┌─ RECORDS FOR THE EXERCISE

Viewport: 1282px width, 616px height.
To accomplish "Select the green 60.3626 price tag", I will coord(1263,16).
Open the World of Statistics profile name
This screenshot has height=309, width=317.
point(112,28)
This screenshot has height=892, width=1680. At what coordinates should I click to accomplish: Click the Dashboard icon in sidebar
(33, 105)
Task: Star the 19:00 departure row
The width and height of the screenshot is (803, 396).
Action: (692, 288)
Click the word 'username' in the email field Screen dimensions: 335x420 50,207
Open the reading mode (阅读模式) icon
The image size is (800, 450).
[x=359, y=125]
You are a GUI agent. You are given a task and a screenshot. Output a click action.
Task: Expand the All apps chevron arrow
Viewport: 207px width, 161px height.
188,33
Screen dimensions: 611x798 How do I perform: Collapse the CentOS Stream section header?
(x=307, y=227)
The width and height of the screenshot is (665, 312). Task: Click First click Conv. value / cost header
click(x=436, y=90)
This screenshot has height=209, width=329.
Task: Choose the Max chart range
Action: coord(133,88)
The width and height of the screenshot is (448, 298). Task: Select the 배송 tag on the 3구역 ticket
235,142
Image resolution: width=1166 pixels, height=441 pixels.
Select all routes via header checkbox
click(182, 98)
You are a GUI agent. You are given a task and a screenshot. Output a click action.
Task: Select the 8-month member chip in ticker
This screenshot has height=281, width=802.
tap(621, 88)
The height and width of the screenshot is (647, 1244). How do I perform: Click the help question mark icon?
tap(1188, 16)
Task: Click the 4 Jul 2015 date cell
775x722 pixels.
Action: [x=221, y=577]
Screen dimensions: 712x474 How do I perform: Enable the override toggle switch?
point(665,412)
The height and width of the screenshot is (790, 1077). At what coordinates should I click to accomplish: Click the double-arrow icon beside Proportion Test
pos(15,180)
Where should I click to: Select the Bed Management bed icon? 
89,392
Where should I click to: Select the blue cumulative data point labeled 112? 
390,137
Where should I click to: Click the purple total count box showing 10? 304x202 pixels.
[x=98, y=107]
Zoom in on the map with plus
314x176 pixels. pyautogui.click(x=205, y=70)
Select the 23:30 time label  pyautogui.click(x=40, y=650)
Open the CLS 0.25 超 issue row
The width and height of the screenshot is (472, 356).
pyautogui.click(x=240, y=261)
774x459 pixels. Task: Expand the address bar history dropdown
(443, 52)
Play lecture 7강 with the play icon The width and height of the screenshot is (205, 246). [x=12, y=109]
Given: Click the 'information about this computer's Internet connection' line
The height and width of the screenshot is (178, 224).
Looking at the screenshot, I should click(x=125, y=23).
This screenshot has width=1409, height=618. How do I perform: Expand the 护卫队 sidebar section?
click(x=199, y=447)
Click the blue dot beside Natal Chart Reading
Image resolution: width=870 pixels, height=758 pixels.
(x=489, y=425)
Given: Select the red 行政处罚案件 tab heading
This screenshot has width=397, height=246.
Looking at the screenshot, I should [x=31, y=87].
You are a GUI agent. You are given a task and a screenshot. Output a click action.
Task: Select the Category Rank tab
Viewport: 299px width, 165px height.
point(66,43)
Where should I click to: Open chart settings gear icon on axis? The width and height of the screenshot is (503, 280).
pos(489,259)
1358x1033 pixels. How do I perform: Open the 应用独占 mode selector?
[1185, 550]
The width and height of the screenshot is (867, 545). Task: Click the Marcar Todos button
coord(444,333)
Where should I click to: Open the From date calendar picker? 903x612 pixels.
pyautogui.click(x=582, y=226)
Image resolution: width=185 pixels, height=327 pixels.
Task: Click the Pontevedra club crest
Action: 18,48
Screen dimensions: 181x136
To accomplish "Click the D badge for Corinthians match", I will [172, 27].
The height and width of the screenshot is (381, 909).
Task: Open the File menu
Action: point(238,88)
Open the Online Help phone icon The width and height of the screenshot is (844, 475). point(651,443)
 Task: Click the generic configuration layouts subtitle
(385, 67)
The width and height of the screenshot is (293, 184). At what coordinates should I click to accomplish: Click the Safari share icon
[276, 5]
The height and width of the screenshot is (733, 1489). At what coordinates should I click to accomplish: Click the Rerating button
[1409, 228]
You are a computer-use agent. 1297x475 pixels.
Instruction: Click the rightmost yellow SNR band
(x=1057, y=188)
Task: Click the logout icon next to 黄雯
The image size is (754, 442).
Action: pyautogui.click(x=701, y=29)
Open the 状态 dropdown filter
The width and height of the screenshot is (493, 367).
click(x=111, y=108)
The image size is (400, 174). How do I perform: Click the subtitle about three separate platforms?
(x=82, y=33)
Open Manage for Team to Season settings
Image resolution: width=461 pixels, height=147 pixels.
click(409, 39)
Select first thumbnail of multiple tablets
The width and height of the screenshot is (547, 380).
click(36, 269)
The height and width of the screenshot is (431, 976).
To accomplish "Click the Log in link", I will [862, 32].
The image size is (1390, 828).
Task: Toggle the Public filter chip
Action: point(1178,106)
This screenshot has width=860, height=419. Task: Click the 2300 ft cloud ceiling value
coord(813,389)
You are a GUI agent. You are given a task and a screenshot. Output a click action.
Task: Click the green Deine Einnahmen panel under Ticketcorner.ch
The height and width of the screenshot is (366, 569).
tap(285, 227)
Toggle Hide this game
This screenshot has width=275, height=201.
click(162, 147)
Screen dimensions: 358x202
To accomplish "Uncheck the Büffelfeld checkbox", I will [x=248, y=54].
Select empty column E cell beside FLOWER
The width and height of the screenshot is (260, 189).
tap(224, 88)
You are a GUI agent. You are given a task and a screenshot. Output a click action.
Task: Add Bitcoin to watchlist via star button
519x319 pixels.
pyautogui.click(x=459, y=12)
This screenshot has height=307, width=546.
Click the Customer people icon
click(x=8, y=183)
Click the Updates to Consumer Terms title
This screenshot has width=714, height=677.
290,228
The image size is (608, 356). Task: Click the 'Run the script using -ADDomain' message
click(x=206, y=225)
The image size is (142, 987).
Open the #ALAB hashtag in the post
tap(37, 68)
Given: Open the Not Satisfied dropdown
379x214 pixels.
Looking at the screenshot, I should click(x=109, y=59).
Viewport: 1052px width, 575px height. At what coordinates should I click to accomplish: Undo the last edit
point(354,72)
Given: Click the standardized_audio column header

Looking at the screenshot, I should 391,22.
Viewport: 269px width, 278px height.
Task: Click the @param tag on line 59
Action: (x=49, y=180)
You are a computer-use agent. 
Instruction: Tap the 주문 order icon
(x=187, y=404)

└─

THE PROBLEM: If a line of the data holds the string "computer", list it.

REPLY TO THE EXERCISE:
Given: Click the 'information about this computer's Internet connection' line
You are a computer-use agent. 1297x475 pixels.
You are a computer-use agent. 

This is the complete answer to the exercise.